--- Records supplied ---
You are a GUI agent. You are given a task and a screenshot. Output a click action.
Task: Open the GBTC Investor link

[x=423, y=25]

...

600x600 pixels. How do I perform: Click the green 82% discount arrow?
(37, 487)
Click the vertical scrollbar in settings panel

--- What you will do ---
The expected answer is an exact copy of the lines above, beginning at the line with "600x600 pixels. How" and ending at the line with "Click the vertical", with both ends in.

--- Output of the task ---
600x600 pixels. How do I perform: Click the green 82% discount arrow?
(37, 487)
Click the vertical scrollbar in settings panel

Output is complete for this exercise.